- **STATED EXERCISE 1**: Rewrite the listing below, starting at its first line and ending at the line that contains "This screenshot has width=360, height=480. (64, 365)". Replace "bullet arrow" with "arrow marker" throughout and leave everything else unchanged.

Webjet Share Price Guide: ASX:WEB vs ASX:WJL FY26 Results

Confused by the Webjet share price? Following the demerger, learn how FY26 results impact Web Travel Group (ASX:WEB) and Webjet Group (ASX:WJL).

May 27, 2026 · 15 min read
Stock MarketTravel IndustryASXInvesting

If you are searching for the webjet share price today, you might find yourself slightly confused by what appears on your brokerage screen. Depending on your trading platform, you are likely seeing two completely different listings with highly divergent valuations: Web Travel Group Limited (ASX: WEB) and Webjet Group Limited (ASX: WJL).

This division is the result of a landmark corporate demerger executed in September 2024, which split the historical Australian travel giant into two distinct, publicly traded entities. Fast forward to May 2026, and both companies have just released their highly anticipated full-year financial results for the 12 months ending March 31, 2026 (FY26). These reports have triggered massive, contrasting movements in both share prices.

While the business-to-business (B2B) focused WEB Travel Group (ASX: WEB) surged over 7% following the release of its stellar results, the consumer-facing Webjet Group (ASX: WJL) plunged over 15% to ~$0.43 AUD after detailing a surprise revenue hit from Virgin Australia and softer domestic trading conditions. Understanding the difference between these two entities, their recent earnings, and their future prospects is essential for any investor tracking the webjet share price. This comprehensive, expert-led analysis breaks down the financials, strategic headwinds, and growth outlooks for both ASX travel stocks.

The Great Demerger: Why Webjet Split Into ASX:WEB and ASX:WJL

To make sense of the modern webjet share price, we must first look back at the corporate restructure that reshaped the company. Founded in 1998, Webjet began as a pioneer online travel agency (OTA) in Australia and New Zealand. Over the decades, it grew from a simple consumer platform into a multi-faceted travel empire. Its most significant expansion was the launch and rapid scale of WebBeds, a global B2B wholesale hotel booking platform.

- **DATA EXCERPTS**:
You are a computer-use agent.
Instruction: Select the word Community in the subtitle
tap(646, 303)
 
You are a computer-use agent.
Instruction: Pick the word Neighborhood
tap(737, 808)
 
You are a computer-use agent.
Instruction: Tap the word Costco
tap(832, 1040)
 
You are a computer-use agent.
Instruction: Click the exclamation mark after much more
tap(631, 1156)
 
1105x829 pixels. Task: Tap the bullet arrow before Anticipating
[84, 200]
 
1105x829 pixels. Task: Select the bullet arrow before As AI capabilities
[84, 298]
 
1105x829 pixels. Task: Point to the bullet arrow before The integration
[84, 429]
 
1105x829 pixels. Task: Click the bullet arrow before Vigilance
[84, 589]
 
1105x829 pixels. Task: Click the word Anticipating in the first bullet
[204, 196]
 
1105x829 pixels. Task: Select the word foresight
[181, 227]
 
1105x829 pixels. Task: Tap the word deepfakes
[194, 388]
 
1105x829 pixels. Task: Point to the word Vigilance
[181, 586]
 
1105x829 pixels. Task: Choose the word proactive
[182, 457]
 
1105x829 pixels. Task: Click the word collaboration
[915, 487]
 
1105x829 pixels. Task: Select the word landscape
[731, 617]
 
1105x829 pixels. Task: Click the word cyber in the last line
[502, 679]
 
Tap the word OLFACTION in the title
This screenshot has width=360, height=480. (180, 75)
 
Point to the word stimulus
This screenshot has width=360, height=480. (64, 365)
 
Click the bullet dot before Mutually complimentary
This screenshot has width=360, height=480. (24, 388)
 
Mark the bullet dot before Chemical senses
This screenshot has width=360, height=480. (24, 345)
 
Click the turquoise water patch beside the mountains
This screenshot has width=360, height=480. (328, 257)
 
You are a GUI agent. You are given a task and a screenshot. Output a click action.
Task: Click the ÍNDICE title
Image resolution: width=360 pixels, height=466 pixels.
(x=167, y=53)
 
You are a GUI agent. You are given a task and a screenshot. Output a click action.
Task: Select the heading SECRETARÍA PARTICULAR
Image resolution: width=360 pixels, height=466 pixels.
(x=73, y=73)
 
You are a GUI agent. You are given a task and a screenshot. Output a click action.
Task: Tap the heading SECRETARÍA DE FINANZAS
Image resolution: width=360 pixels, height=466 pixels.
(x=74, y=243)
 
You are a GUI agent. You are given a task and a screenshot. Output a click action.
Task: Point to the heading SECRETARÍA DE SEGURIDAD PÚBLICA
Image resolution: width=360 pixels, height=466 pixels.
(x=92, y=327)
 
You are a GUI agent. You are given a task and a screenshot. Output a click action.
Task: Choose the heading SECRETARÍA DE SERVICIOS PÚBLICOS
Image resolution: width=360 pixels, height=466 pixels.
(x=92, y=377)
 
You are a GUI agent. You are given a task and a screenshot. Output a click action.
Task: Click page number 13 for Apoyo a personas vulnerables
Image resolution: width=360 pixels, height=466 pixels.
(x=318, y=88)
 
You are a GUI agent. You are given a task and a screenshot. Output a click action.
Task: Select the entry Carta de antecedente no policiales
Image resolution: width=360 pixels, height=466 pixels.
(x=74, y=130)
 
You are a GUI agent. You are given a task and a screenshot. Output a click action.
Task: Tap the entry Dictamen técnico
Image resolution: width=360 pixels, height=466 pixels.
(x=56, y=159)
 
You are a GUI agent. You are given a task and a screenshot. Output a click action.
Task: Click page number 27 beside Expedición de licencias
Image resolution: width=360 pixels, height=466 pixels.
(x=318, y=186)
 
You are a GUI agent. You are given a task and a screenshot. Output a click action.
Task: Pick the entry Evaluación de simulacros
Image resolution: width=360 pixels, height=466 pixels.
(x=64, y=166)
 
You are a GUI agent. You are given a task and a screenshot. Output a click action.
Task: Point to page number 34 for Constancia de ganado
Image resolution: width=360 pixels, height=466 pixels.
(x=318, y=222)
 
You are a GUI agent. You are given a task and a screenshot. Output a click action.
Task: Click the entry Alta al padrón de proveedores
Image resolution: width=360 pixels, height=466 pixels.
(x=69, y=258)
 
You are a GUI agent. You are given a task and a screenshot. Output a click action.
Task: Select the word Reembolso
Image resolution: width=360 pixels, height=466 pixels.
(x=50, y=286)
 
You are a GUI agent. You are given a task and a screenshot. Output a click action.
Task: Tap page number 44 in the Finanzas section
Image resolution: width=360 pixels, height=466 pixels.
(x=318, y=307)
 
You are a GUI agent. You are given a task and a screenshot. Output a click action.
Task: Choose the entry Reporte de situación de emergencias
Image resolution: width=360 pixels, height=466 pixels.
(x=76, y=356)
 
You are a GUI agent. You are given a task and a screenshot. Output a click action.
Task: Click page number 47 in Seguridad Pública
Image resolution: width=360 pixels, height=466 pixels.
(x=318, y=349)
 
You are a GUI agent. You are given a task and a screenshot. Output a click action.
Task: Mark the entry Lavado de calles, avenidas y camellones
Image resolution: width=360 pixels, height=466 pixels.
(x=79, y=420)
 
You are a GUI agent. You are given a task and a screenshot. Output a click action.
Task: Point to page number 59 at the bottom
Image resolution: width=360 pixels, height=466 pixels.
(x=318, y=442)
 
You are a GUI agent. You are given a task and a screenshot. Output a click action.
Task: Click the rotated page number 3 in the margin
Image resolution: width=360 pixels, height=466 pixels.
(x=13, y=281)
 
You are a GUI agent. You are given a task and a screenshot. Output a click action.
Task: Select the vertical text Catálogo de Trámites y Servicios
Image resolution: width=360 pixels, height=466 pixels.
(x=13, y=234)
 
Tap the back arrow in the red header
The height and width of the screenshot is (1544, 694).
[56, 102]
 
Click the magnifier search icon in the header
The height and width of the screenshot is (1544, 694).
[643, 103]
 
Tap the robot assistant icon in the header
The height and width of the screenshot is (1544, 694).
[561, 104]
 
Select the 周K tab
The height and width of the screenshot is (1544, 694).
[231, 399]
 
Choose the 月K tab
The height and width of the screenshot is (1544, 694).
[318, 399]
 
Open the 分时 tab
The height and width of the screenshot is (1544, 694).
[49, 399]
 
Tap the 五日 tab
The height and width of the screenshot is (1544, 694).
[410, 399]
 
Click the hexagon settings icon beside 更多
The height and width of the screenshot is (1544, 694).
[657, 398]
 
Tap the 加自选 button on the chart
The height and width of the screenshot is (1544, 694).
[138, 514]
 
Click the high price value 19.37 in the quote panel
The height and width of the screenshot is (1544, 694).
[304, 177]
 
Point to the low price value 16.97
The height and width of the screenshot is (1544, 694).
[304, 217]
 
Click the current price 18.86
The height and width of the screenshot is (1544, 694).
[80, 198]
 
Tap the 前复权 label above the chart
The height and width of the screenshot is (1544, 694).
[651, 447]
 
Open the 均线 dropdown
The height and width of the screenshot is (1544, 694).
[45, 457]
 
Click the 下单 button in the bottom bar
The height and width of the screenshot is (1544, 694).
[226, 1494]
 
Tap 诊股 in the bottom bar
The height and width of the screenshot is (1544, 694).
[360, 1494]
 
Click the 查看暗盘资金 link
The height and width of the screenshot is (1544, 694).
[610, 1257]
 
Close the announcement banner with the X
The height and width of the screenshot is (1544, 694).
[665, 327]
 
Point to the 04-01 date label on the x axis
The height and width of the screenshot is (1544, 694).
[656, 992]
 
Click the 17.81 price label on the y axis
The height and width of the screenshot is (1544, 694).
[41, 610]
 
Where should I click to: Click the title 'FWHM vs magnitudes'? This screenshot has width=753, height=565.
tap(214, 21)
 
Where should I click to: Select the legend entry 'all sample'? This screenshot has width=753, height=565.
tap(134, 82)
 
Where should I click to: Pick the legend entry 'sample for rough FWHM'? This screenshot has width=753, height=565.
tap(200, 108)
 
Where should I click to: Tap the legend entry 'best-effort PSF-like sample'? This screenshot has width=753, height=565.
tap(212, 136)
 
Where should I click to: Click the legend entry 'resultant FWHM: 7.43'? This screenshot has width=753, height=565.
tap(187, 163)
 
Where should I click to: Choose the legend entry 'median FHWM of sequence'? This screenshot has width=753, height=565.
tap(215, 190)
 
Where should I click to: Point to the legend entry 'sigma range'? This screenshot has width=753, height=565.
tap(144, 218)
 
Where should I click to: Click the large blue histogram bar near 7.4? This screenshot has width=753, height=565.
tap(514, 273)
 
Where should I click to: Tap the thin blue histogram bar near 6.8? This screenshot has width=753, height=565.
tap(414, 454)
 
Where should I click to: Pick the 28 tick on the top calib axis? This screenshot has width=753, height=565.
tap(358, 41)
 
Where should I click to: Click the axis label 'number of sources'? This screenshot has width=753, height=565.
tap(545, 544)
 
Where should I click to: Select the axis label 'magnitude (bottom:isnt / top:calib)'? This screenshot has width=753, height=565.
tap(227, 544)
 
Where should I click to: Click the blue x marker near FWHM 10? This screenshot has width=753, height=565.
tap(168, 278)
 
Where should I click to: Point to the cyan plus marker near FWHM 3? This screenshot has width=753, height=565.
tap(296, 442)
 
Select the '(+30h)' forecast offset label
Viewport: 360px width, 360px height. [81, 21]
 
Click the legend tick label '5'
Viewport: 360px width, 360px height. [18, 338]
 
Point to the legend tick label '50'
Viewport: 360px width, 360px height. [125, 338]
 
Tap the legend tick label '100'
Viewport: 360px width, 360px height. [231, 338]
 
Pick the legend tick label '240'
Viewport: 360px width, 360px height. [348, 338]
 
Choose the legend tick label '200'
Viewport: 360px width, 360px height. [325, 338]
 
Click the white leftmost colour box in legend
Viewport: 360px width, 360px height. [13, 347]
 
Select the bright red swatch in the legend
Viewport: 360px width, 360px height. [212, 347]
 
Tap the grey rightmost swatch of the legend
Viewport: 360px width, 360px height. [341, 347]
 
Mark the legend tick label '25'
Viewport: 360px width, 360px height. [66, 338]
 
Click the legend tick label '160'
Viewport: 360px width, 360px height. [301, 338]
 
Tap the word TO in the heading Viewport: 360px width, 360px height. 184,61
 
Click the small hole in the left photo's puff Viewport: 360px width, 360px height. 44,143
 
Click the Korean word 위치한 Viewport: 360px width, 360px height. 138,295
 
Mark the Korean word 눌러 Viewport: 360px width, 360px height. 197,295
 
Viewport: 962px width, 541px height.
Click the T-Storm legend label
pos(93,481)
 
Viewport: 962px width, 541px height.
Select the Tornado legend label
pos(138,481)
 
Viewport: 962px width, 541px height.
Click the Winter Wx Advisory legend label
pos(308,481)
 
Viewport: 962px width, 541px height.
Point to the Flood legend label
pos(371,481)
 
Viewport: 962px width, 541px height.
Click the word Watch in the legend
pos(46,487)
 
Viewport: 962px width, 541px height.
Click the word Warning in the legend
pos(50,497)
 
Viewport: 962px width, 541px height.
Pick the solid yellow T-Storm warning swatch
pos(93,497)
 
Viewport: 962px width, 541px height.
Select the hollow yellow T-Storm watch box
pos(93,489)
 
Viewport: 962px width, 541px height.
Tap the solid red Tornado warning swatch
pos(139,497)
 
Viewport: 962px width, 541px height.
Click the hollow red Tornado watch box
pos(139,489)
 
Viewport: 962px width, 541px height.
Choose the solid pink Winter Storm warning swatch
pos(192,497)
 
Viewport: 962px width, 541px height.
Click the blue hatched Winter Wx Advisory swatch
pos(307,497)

- **STATED EXERCISE 2**: Set down, word for word, the passage of the Webjet share price article above starting at "To make sense" and ending at "hotel booking platform.".

- **EXERCISE RESULT 1**:
You are a computer-use agent.
Instruction: Select the word Community in the subtitle
tap(646, 303)
 
You are a computer-use agent.
Instruction: Pick the word Neighborhood
tap(737, 808)
 
You are a computer-use agent.
Instruction: Tap the word Costco
tap(832, 1040)
 
You are a computer-use agent.
Instruction: Click the exclamation mark after much more
tap(631, 1156)
 
1105x829 pixels. Task: Tap the arrow marker before Anticipating
[84, 200]
 
1105x829 pixels. Task: Select the arrow marker before As AI capabilities
[84, 298]
 
1105x829 pixels. Task: Point to the arrow marker before The integration
[84, 429]
 
1105x829 pixels. Task: Click the arrow marker before Vigilance
[84, 589]
 
1105x829 pixels. Task: Click the word Anticipating in the first bullet
[204, 196]
 
1105x829 pixels. Task: Select the word foresight
[181, 227]
 
1105x829 pixels. Task: Tap the word deepfakes
[194, 388]
 
1105x829 pixels. Task: Point to the word Vigilance
[181, 586]
 
1105x829 pixels. Task: Choose the word proactive
[182, 457]
 
1105x829 pixels. Task: Click the word collaboration
[915, 487]
 
1105x829 pixels. Task: Select the word landscape
[731, 617]
 
1105x829 pixels. Task: Click the word cyber in the last line
[502, 679]
 
Tap the word OLFACTION in the title
This screenshot has width=360, height=480. (180, 75)
 
Point to the word stimulus
This screenshot has width=360, height=480. (64, 365)

- **EXERCISE RESULT 2**:
To make sense of the modern webjet share price, we must first look back at the corporate restructure that reshaped the company. Founded in 1998, Webjet began as a pioneer online travel agency (OTA) in Australia and New Zealand. Over the decades, it grew from a simple consumer platform into a multi-faceted travel empire. Its most significant expansion was the launch and rapid scale of WebBeds, a global B2B wholesale hotel booking platform.